Starting at the top of the records below, write out each line exactly as it stands, stopping after the line with "The height and"; exclude the pictures.

──────────────────────────────

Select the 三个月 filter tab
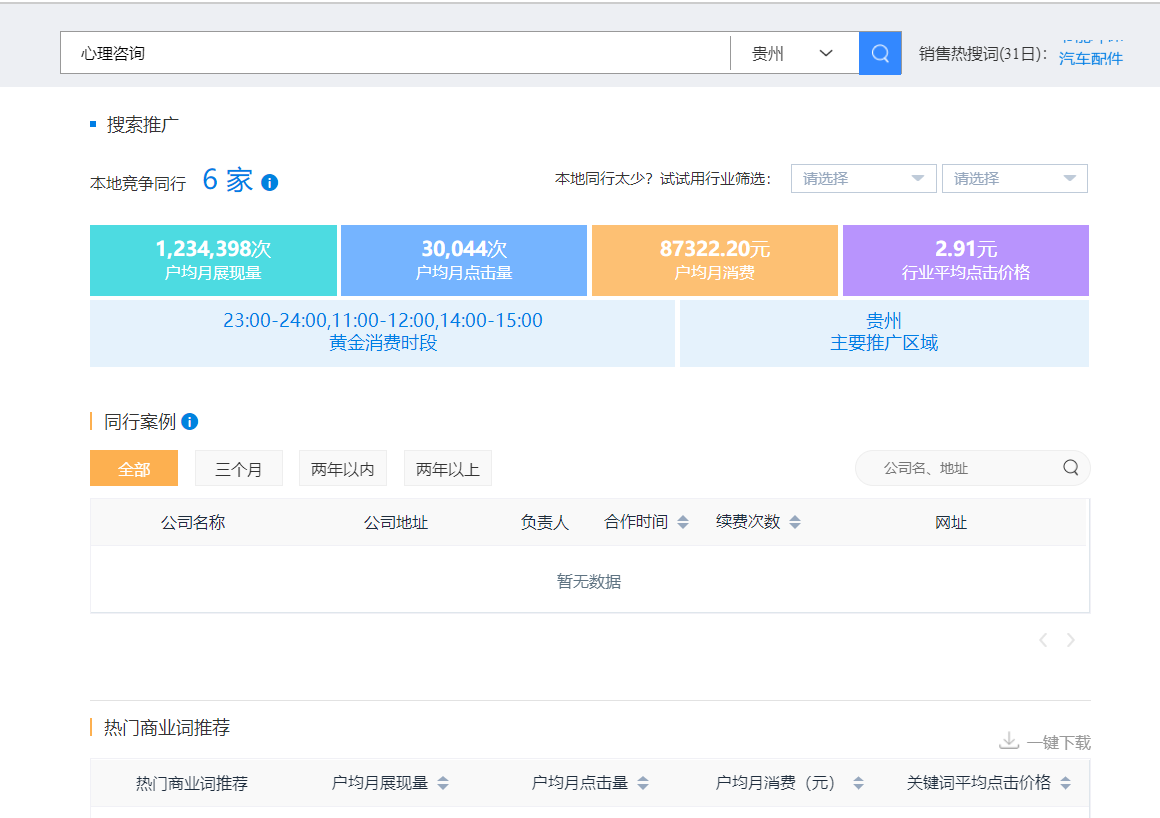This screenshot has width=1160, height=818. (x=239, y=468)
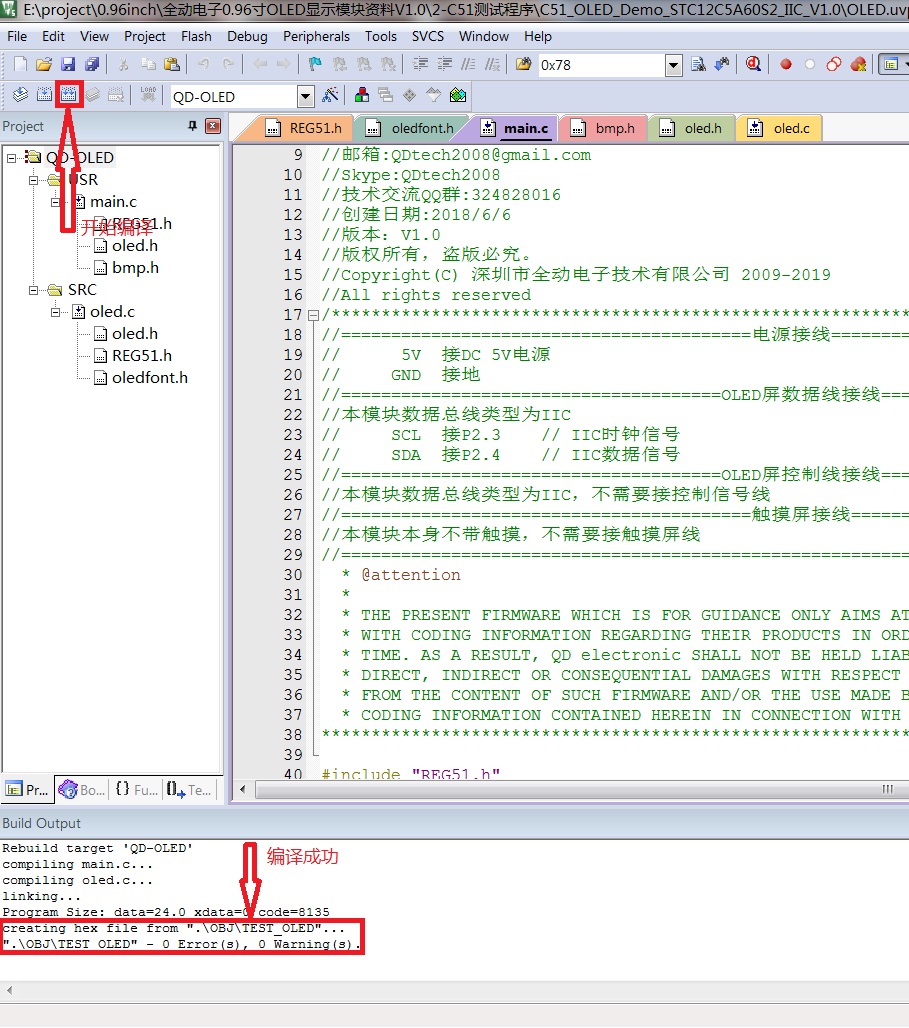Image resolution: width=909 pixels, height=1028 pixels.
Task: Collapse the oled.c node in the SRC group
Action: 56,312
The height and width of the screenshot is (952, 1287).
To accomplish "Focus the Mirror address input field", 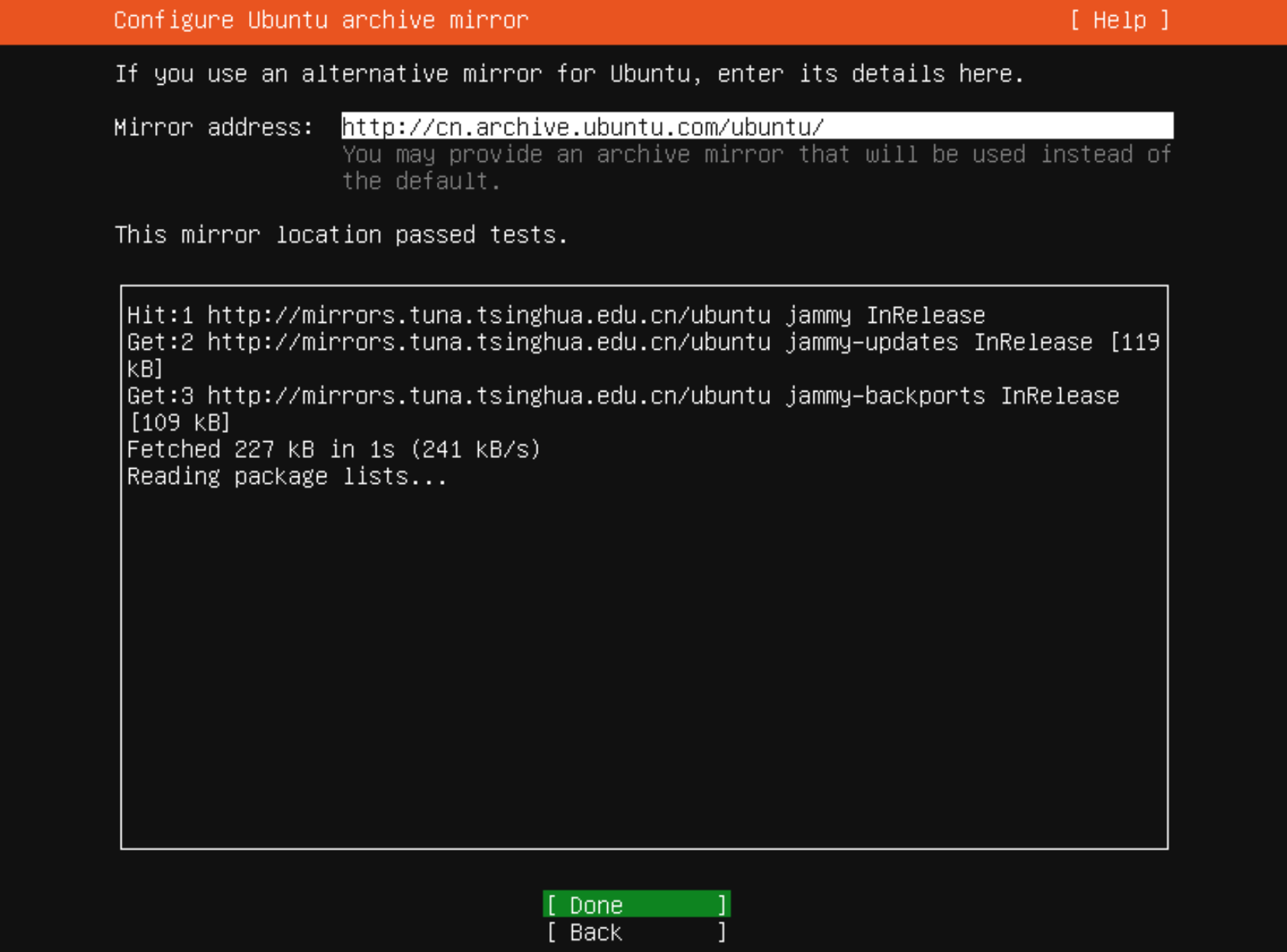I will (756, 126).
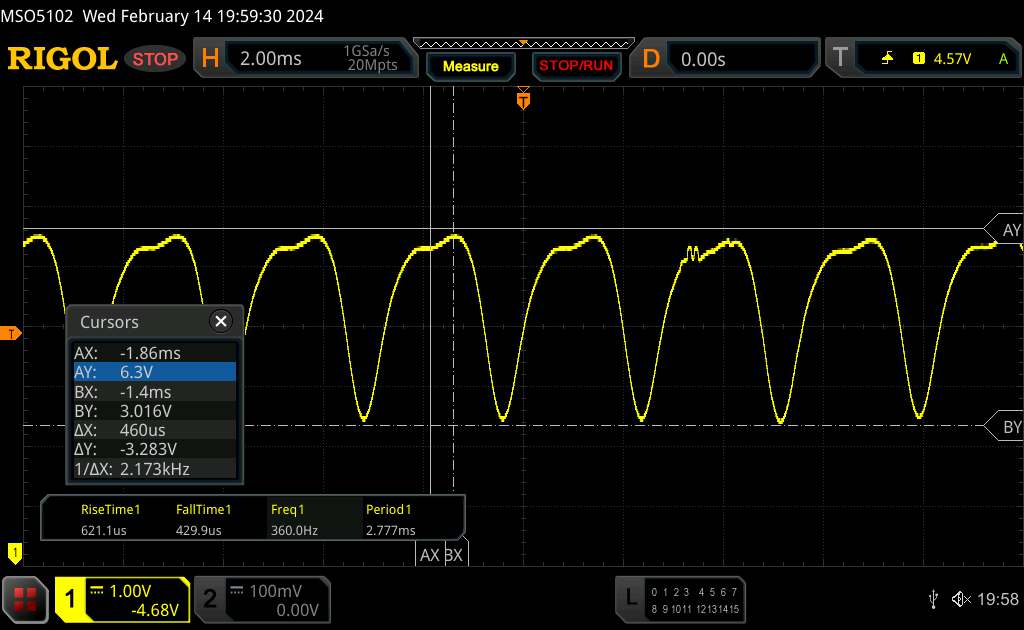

──────────────────────────────

• [Response area]:
Select the 三个月 filter tab
This screenshot has width=1160, height=818. (x=239, y=468)
Image resolution: width=909 pixels, height=1028 pixels.
Task: Collapse the oled.c node in the SRC group
Action: 56,312
The height and width of the screenshot is (952, 1287).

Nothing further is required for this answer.